Excel is not a functional langauge: Got it!
I recently received some attention to a piece I wrote a while back about closures. Basically, folks reacted to my linkage between functional languages and Excel. Being that this site bills itself as a loudspeaker for an Enterprise Architect, I received some particular criticism around my “right” to make such a link. While I don’t claim to be an expert in functional languages, I do not believe I’m alone in my correlation. Some very smart people have also asked the same question: Is a spreadsheet a functional language, or at least a platform for a functional language?
- http://research.microsoft.com/~simonpj/Papers/excel/index.htm
- http://lists.canonical.org/pipermail/kragen-tol/2002-May/000713.html
- http://citeseer.ist.psu.edu/lisper02haxcel.html
So perhaps Excel is not a functional language outright, but its awfully close. The folks at the Haskall Cafe even considered it in this thread. Bjorn Lisper comment sums it up nicely:
Yes, every cell in isolation contains an expression possibly with free variables, and so can be seen as a function in those variables. But these variables are not unbound since they are defined elsewhere in the spreadsheet. Thus, the sheet is rather a system of equations defining values, not functions. I think 0:th order is a good term
![]()
Making a spreadsheet more intelligent is not beyond the realms of research or practices. The following applications attempt to bridge the gap.
- http://siag.nu/siag/
- http://www.mrtc.mdh.se/projects/Haxcel/
They’re definitely not going to eat into Excel’s revenue stream, but they do provide a higher order functional programming language on top of the spreadsheet metaphor.

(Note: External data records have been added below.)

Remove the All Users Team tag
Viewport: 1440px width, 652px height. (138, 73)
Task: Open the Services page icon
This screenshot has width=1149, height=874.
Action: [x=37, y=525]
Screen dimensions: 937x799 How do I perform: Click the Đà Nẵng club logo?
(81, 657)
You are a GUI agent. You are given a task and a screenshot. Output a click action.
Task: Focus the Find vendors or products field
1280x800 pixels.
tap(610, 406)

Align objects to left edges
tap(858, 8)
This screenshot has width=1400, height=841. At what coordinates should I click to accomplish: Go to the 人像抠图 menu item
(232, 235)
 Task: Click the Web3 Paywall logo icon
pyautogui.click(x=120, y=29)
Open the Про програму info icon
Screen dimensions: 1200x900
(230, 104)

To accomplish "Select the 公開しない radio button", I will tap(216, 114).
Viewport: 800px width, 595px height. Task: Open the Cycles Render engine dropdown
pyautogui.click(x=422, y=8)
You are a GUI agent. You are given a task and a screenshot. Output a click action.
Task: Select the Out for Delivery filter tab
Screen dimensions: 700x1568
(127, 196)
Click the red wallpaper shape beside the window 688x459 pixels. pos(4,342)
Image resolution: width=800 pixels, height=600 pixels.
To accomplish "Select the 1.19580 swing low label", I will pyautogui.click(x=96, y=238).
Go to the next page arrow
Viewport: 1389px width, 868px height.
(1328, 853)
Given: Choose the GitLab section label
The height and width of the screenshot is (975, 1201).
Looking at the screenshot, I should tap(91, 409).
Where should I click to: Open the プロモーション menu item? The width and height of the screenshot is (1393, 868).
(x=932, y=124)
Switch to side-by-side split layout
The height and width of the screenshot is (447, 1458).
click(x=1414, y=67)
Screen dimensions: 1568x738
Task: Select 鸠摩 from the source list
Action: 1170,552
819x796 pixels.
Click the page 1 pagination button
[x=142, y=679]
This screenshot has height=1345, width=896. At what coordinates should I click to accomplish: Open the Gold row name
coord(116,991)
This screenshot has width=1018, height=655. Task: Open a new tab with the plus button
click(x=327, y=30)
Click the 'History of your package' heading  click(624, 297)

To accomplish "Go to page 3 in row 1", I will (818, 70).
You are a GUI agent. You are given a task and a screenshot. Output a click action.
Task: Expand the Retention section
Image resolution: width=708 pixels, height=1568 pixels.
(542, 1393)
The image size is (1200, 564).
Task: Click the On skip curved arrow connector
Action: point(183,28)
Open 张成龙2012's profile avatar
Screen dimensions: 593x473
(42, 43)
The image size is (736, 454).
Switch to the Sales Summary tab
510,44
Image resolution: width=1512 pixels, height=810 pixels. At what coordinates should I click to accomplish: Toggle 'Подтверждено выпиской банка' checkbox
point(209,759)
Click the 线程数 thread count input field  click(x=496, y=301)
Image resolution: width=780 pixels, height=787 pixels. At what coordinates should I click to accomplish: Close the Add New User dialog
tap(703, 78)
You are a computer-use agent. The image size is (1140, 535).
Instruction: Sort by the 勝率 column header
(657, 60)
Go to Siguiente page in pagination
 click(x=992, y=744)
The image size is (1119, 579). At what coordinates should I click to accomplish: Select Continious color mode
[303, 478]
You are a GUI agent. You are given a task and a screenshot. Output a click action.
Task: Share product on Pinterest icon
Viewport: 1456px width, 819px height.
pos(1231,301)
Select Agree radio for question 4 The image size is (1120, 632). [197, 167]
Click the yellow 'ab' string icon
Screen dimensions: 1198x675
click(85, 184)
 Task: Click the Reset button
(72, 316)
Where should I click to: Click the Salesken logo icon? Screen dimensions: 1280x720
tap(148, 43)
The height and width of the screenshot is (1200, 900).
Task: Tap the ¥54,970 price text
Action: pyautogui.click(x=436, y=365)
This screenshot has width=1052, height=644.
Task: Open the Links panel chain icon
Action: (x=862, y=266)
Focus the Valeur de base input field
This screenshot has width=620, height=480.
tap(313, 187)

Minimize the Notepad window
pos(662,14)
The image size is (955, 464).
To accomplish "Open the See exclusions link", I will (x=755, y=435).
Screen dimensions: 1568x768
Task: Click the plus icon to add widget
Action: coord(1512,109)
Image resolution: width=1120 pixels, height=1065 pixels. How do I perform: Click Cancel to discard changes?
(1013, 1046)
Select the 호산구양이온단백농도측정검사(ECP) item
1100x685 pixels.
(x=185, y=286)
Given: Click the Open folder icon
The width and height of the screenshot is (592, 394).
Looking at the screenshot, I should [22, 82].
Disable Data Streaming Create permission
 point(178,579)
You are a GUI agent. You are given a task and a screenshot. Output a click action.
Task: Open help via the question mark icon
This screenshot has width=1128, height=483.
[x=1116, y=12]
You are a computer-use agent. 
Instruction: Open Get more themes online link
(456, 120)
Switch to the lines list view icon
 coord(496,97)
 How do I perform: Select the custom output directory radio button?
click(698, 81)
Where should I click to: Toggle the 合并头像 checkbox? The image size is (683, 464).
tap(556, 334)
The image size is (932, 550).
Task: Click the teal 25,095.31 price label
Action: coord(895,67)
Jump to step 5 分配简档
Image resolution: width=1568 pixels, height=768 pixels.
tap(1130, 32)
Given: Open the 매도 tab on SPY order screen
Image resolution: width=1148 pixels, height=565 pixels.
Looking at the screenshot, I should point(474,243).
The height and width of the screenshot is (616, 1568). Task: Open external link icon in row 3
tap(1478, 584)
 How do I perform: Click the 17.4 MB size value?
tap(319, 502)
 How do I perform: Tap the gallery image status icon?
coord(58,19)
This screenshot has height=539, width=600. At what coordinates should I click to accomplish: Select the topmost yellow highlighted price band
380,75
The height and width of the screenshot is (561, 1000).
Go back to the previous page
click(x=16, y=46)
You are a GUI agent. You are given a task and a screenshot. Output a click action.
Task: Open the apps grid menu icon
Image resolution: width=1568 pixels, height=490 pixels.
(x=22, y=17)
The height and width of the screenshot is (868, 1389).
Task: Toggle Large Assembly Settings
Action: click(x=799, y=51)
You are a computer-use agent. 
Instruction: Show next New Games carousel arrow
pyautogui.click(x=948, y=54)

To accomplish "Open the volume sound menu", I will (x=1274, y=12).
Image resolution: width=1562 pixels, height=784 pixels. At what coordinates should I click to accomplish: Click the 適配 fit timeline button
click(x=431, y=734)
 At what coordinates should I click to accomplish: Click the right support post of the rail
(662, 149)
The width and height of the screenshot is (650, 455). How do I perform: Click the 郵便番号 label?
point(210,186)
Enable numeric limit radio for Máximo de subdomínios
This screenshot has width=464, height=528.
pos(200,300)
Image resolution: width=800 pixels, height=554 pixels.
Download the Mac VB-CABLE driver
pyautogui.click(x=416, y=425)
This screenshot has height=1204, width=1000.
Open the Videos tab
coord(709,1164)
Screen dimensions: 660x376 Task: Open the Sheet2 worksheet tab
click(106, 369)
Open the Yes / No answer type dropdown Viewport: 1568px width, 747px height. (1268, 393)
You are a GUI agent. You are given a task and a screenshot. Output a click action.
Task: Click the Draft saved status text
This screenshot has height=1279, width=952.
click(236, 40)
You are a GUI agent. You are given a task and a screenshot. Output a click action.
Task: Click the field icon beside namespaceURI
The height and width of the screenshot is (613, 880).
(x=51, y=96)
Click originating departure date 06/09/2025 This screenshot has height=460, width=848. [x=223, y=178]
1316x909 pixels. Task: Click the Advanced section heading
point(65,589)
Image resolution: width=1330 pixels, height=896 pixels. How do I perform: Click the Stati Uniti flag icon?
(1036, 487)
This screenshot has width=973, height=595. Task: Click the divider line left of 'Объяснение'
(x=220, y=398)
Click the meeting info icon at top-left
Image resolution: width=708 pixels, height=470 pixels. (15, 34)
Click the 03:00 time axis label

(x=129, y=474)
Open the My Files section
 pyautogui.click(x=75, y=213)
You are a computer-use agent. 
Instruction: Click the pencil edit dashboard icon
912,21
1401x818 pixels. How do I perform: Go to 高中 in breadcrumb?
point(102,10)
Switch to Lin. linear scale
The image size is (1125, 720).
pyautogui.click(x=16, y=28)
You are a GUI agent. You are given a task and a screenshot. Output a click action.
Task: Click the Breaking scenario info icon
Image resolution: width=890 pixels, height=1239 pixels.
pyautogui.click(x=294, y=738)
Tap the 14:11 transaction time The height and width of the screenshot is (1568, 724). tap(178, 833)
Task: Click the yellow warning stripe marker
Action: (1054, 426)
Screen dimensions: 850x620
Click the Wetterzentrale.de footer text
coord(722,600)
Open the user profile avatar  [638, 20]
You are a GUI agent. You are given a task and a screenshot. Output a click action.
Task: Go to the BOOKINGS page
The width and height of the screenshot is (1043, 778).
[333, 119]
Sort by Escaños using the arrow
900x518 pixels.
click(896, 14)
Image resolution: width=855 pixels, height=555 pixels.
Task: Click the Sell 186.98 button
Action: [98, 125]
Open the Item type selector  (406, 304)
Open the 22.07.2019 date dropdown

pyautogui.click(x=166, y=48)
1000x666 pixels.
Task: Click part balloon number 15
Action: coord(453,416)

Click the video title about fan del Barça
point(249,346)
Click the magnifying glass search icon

Finally, I think Bulat Ziganshin sums it up nicely.
> Heard that statement recently — that Excel is a functional
> programming language, and the most used one — of any programming
> languages — on Earth! Is it true?that’s true and breaks any words that FP thinking is “unnatural” for peoples
![]()
what matters here is that in Excel you *don’t* define calculation order which makes it a functional rather than imperative approach to computations
If, as an enterprise architect, I needed to make the case for functional languages, I can point to Excel. Business people know how powerful Excel is to their bottom line. Technical folks could ignore the semantics of such a correlation and focus on the end result: using a platform that will deliver the needs of the business quickly and accurately.
February 11th, 2007 at 3:01 pm
Dear sir, I would like to subscribe to your enterprise architect newsletter.
March 6th, 2007 at 10:52 pm
[...] you did, Improv forced you to think first. Which reminds me that millions of people program in a functional manner, they just don’t know it. Anyway it doesn’t help that a lot of writing about functional [...]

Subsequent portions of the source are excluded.